Training law enforcement officers on new technology is a double-edged challenge. On the one hand, the latest technology now offered in tools and software can enable officers to respond to police calls more effectively, or dramatically improve the way certain duties are performed. Conversely, it takes time to learn any new technology, and with shrinking manpower and budgets, time is precious.
Is there just too little time to reap the benefits from training for technology in which your police department has invested? Not according to Ed Nowicki, executive director of the International Law Enforcement Educators and Trainers Association (ILEETA). Nowicki is quick to acknowledge that "time and money are tight (for training)," and even notes that, by his estimates, "devoting only 15 minutes for training per day, five days a week, is more than a classroom hour, so technology can maximize this time!"
Considering that a police officer's job today is packed with responsibility, and that his "office" is in the field, technology must be designed to work well in the patrol car as well as on the officer's utility belt. And it must be quick and easy to understand and apply. For this reason, Nowicki feels that not only must police departments buy the right kinds of tech tools, but their value and usefulness should be immediately apparent. He further argues that getting all officers trained on new technology as soon as it's available within a police department is crucial.
"Things [that are technology based] change so often," Nowicki observes. In the meantime, it can take months to get trained on a new weapon or piece of equipment given the lengthy procurement process that is standard for most police departments. "By the time you learn a new form of technology, it's upgraded," Nowicki says. "Sometimes these are easy conversions, sometimes not."
Technology changes attitudes
For any training to be truly effective, some hard questions need to be asked:
- Do I need this new technology?
- Will it make my work easier, and render me more productive?

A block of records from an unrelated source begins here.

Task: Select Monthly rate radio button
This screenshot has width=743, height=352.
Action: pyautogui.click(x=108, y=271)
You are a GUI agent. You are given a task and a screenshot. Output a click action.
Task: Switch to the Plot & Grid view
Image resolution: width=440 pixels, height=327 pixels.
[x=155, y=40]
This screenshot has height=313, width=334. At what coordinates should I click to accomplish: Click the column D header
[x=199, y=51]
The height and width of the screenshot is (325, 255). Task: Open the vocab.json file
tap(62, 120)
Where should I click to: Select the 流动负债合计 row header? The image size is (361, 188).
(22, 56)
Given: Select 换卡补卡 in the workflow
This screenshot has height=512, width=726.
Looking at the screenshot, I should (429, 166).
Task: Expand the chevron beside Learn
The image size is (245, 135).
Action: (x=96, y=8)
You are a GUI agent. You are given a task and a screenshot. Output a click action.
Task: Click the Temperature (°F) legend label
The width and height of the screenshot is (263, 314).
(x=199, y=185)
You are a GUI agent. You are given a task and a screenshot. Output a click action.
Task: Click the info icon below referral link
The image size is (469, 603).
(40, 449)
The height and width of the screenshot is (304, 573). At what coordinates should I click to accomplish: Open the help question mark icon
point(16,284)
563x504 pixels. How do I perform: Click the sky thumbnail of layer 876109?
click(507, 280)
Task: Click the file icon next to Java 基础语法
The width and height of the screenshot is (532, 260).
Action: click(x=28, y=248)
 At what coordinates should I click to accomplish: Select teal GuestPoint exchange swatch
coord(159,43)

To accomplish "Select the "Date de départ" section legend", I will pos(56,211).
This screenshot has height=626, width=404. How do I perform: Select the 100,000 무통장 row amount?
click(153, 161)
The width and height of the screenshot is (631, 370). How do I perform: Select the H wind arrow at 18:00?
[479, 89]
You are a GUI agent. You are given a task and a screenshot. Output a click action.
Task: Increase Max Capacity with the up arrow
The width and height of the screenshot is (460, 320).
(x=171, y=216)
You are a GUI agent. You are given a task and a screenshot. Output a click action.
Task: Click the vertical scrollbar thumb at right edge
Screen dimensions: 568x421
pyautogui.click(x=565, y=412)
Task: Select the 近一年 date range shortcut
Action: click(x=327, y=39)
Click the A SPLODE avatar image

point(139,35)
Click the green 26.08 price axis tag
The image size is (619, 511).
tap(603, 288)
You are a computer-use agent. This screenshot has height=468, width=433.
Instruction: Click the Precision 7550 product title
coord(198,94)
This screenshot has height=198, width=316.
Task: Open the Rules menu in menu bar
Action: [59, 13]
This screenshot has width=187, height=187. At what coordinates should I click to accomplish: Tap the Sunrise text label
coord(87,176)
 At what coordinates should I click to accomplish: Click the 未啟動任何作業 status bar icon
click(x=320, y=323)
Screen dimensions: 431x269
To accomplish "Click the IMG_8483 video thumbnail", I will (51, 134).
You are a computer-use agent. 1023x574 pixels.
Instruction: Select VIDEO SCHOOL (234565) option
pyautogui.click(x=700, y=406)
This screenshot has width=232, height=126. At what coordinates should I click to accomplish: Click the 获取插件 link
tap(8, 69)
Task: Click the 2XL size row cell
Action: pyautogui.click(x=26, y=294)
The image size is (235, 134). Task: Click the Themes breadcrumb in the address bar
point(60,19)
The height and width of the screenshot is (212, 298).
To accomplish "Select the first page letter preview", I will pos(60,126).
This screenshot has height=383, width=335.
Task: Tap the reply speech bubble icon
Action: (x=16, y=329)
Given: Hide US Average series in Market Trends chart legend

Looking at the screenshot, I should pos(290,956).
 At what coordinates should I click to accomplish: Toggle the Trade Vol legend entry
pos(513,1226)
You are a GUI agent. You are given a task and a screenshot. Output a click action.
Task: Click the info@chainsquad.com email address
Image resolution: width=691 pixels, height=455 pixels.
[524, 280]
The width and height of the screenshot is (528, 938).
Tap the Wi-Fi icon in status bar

- Is the technology's functionality intuitive, and can I learn it quickly?
- Will I use the technology often enough so that it becomes part of my officer's toolbox?
The answers to these questions, of course, depend on how proactive a police department is about providing training and, in particular, the quality of training.
For Sgt. Steve Pascarella, training officer for the Monroeville (Pennsylvania) Police Department, training is a high priority. "We're constantly trying to keep up," he says. Meanwhile, Pascarella confesses there are some challenges. "The biggest thing is (officer) attitude," he says. "Some officers accept the fact that there's more technology to learn with the job, while others fight it tooth and nail." Yet, if a technology makes sense, and its features and operation are straightforward, officers often tend to embrace it once they have mastered a new tool or system.
Pascarella cites as an example the nationwide trend among police departments of installing Mobile Data Terminals (MDTs) in police cars, which offer wireless networking technology. The Monroeville PD has placed an MDT in each of its patrol cars. The benefits of both the training and technology have been clear, effective and widely accepted. Adoption of the MDTs means officers can more easily access data resources (i.e., suspect backgrounds, fingerprints, photo identification, etc.) and communicate better with coworkers and the dispatch center. These benefits, in turn, mean the community gets better police coverage. Officers appreciate the MDTs because they spend less time on administrative matters, so there's more time to respond to calls in the field. "This [the MDTs] is one of the systems that has helped change the attitude ofsome of the officers here," Pascarella notes.